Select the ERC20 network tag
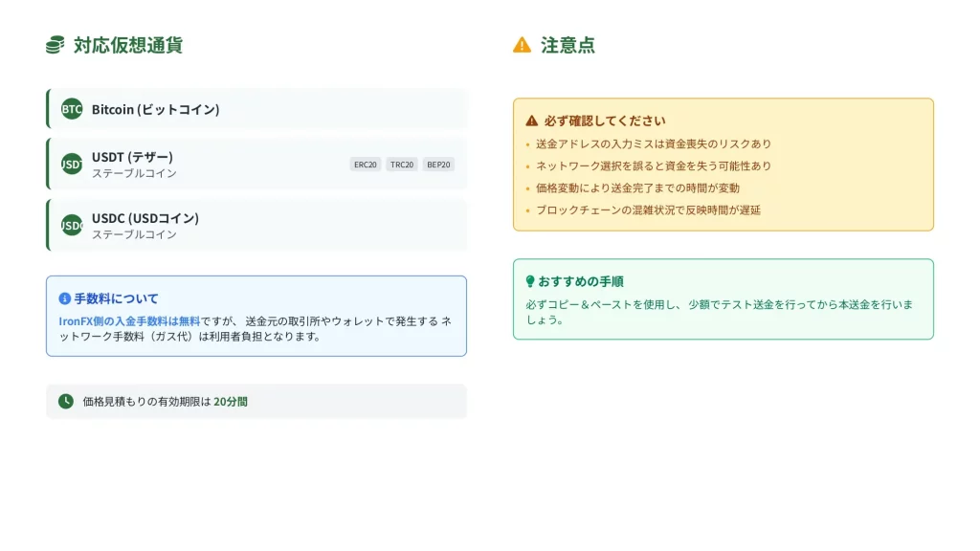Viewport: 980px width, 551px height. 365,165
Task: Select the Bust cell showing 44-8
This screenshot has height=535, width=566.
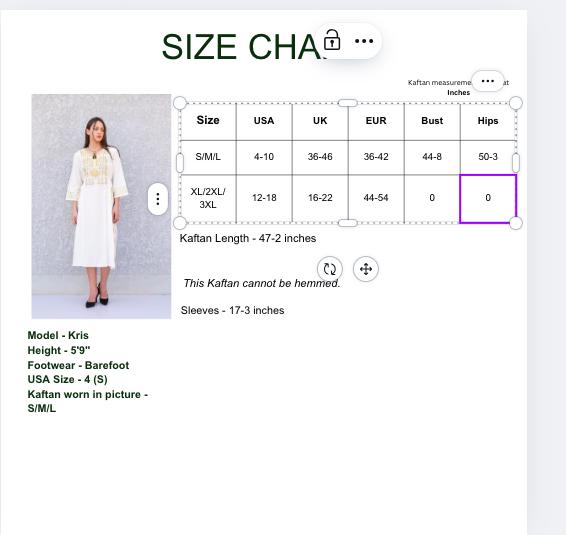Action: pyautogui.click(x=432, y=157)
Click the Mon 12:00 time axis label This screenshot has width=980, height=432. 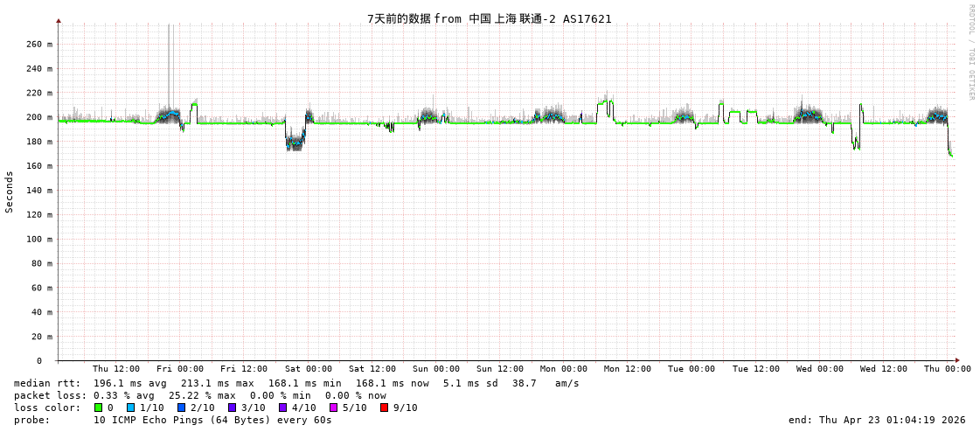tap(628, 369)
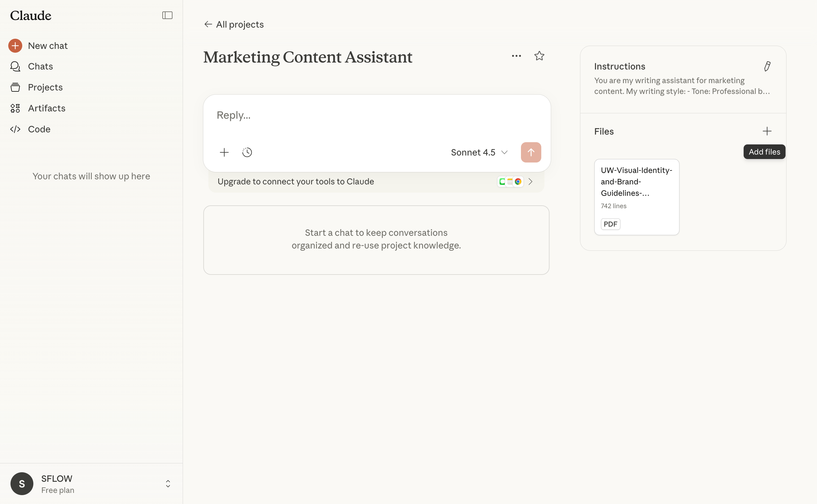Click the attachment plus icon in composer

click(x=224, y=153)
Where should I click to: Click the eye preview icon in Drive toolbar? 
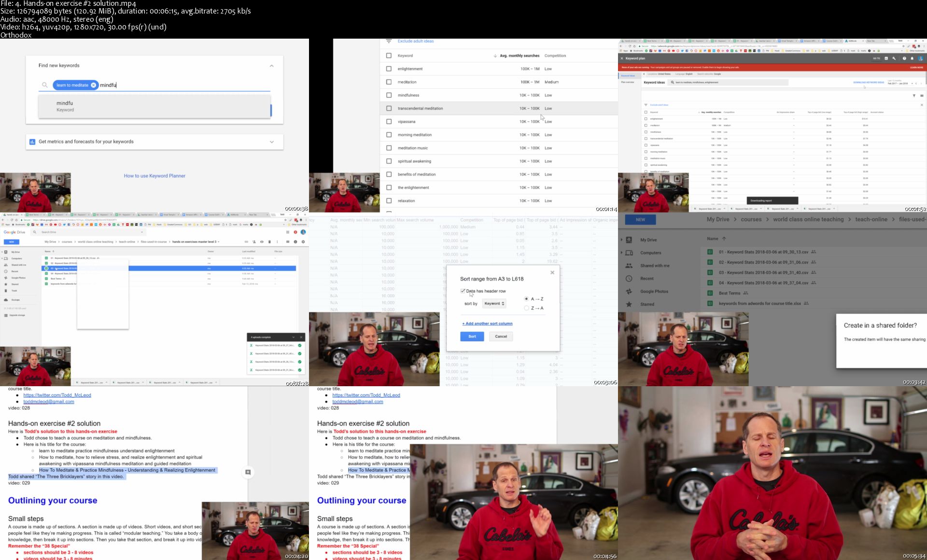262,242
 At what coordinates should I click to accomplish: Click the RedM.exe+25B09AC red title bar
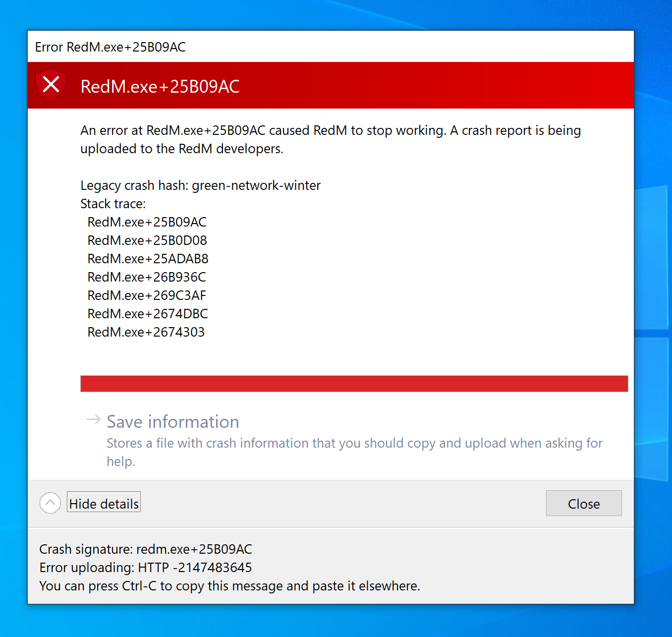[x=160, y=85]
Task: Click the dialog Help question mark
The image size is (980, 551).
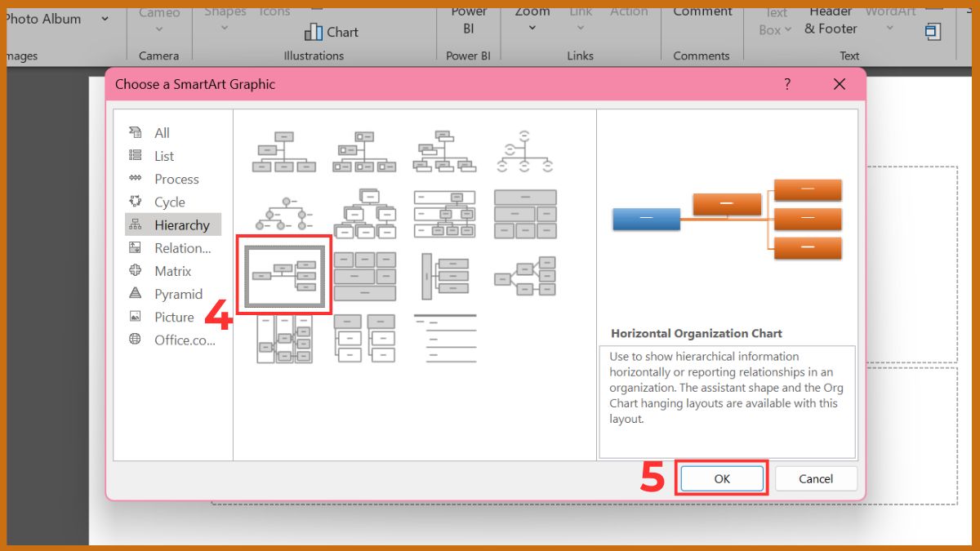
··········
- **The exercise**:
Please set down the listing without changes, from the line with "At what coordinates" through the end of the listing, leaving the pictures out of your answer.

- **In response**:
 At what coordinates should I click to accomplish: Click the RedM.exe+25B09AC red title bar
[x=160, y=85]
Task: Click the dialog Help question mark
The image size is (980, 551).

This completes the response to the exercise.